Namun, SKPT tersebut kemudian dibatalkan oleh pemerintah kelurahan karena terbit di atas lahan HGU. Pembatalan ini mengakibatkan SKPT yang dianggap sebagai dasar kepemilikan lahan oleh para terdakwa menjadi tidak lagi berlaku.
Kasus ini menjadi semakin rumit ketika terungkap bahwa SKPT yang dimaksud belum terdaftar dalam buku tanah kelurahan dan faktanya tidak pernah juga dilakukan pengukuran di lapangan. Selain itu, SKPT tersebut diketik dengan menggunakan jasa rental pengetikan.
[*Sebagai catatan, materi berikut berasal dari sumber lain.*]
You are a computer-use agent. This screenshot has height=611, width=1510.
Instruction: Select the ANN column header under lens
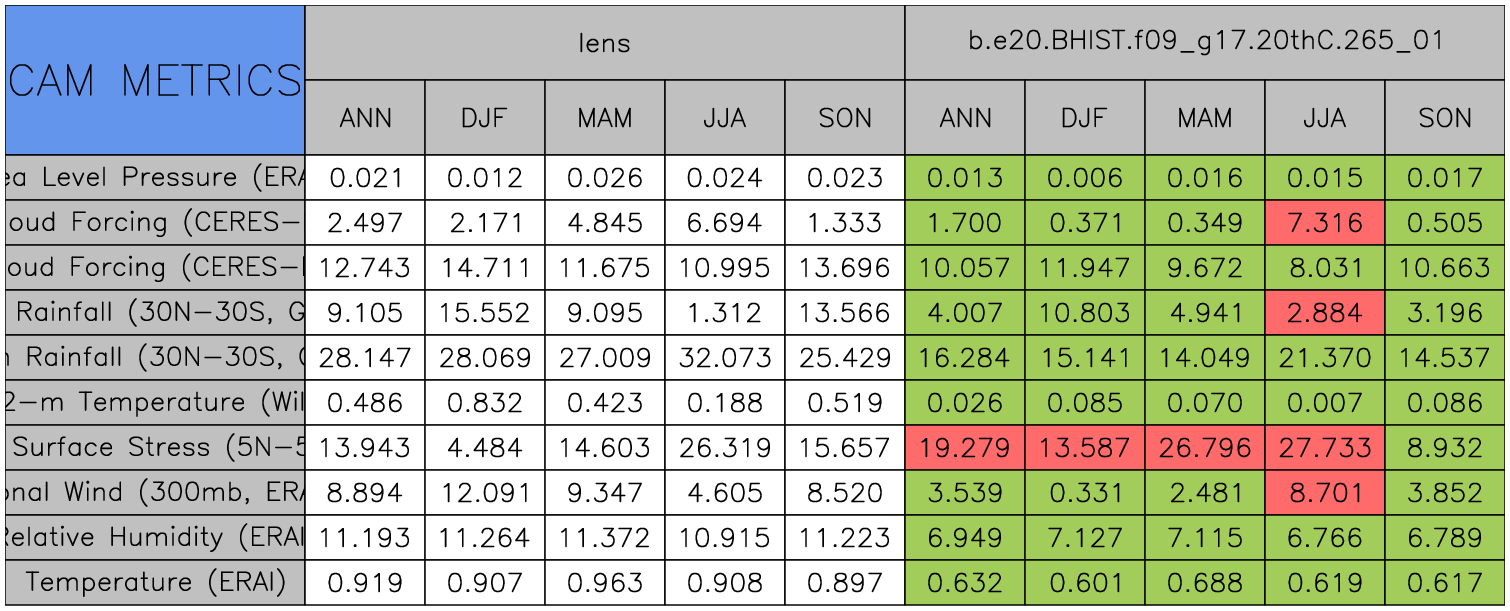point(365,118)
Sebelumnya, DD dan MA telah memenangkan lahan tersebut melalui putusan Pengadilan Negeri Luwuk. Namun, belakangan objek dalam putusan tersebut dianggap memiliki kesalahan terhadap objek yang dimaksud, berdasarkan keterangan yang diberikan oleh pihak terkait.
Proses dakwaan para terdakwa di pengadilan merupakan tindak lanjut dari upaya hukum yang sebelumnya dilakukan oleh PT MAB dalam upaya mencari keadilan dan kepastian hukum terkait kepemilikan lahan. Mereka didakwa secara bersama-sama telah melakukan tindakan pemalsuan dengan membuat Surat Keterangan Penguasaan Tanah sebanyak 165 SKPT, dimana SKPT yang diduga palsu itu diterbitkan di atas HGU PT MAB.
Direktur PT MAB, Soetono saat dimintai keterangan menjelaskan bahwa masalah ini bermula dari kesalahan penafsiran hukum pasca-putusan pengadilan yang memenangkan H Djabar Dahari dengan luas lahan 3,4 hektare di atas lahan HGU dengan nomor sertifikat 04/HGU/BPN/B51/94.
Soetono menegaskan bahwa sertifikat HGU tersebut, tidak pernah ada dan menguraikan kronologis bagaimana PT MAB mengambil alih lokasi tambak PT Banggai Sentral Shrimp pada tahun 2011 setelah putusan pailit PT Banggai Sentral Shrimp oleh Pengadilan Niaga Surabaya.